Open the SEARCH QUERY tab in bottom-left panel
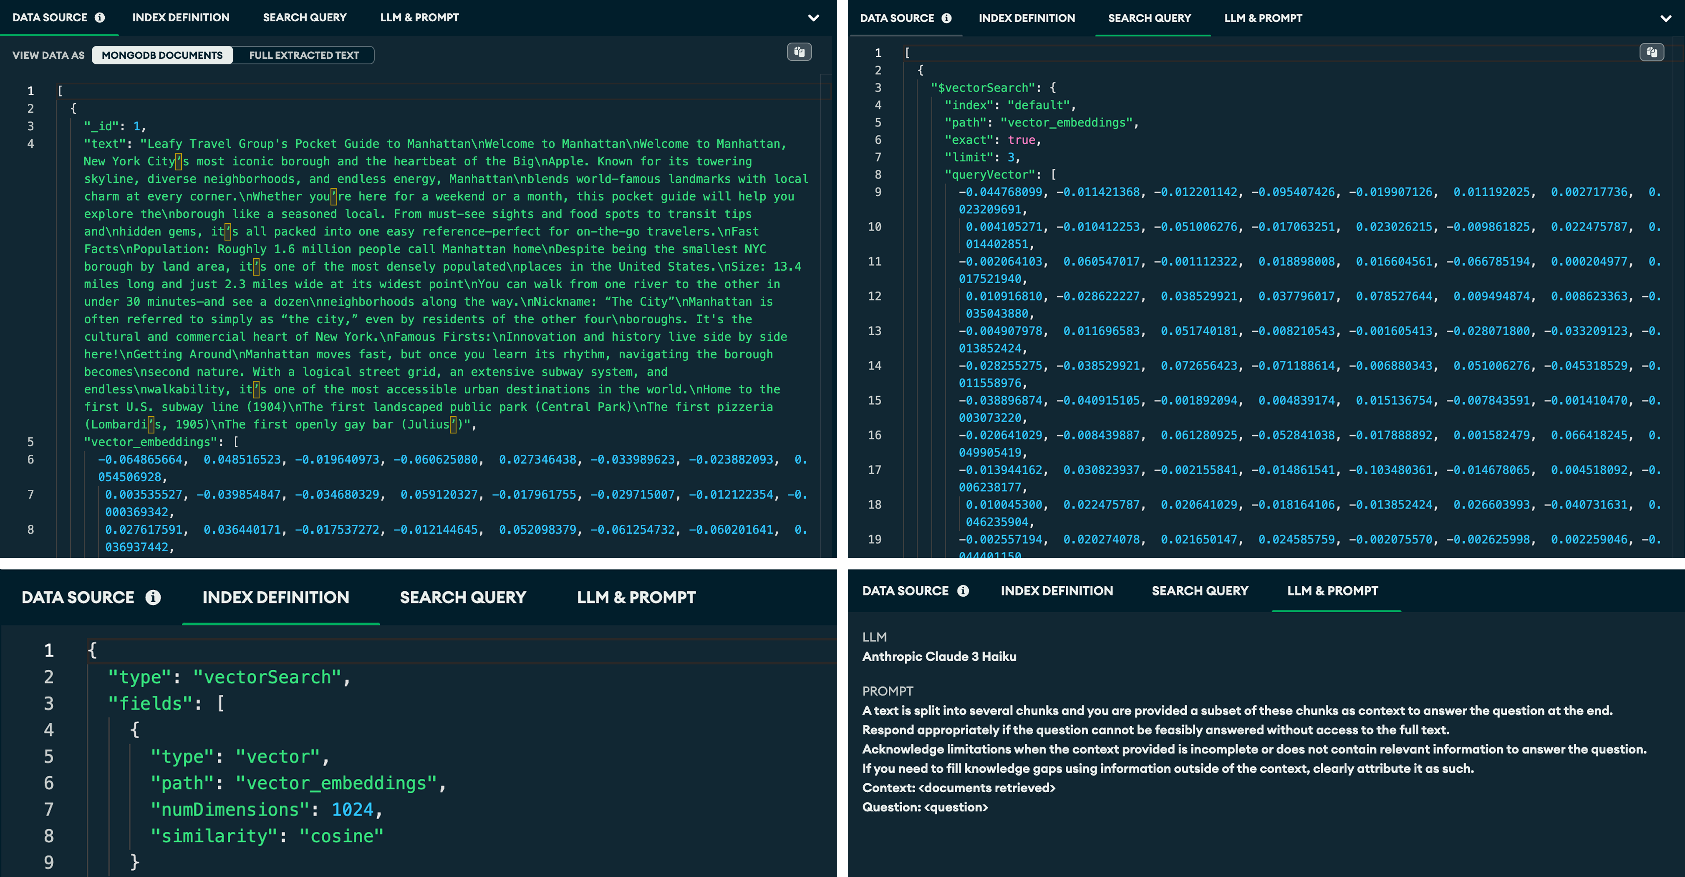Screen dimensions: 1685x877 (462, 596)
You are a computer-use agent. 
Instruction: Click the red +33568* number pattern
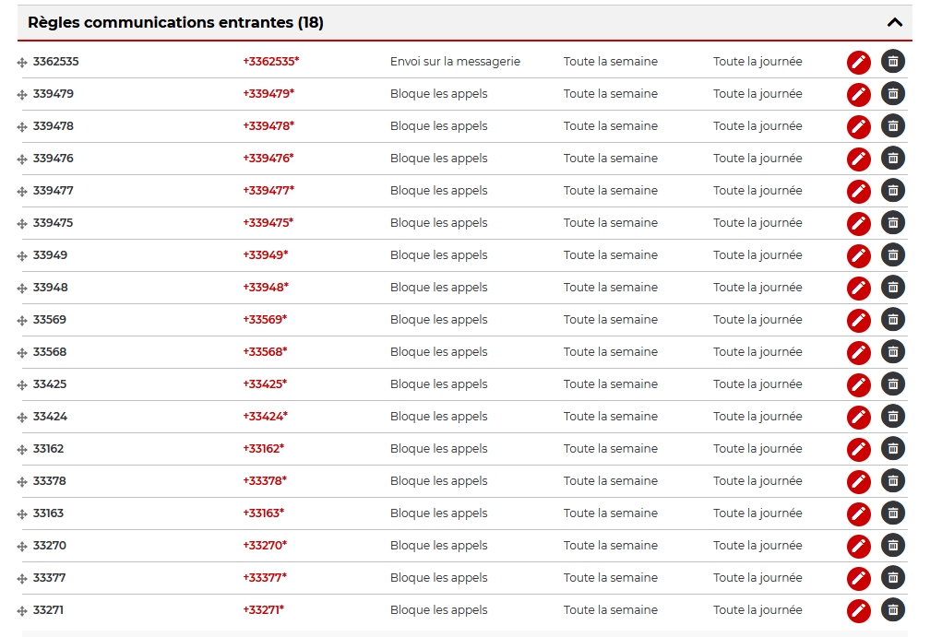(x=265, y=352)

* [The task]
Convert the lines of the data above into a numbered list, leaving out blank lines and the pictures.

* [Result of the exercise]
1. Open the SEARCH QUERY tab in bottom-left panel
2. Screen dimensions: 1685x877 (462, 596)
3. You are a computer-use agent. 
4. Instruction: Click the red +33568* number pattern
5. (x=265, y=352)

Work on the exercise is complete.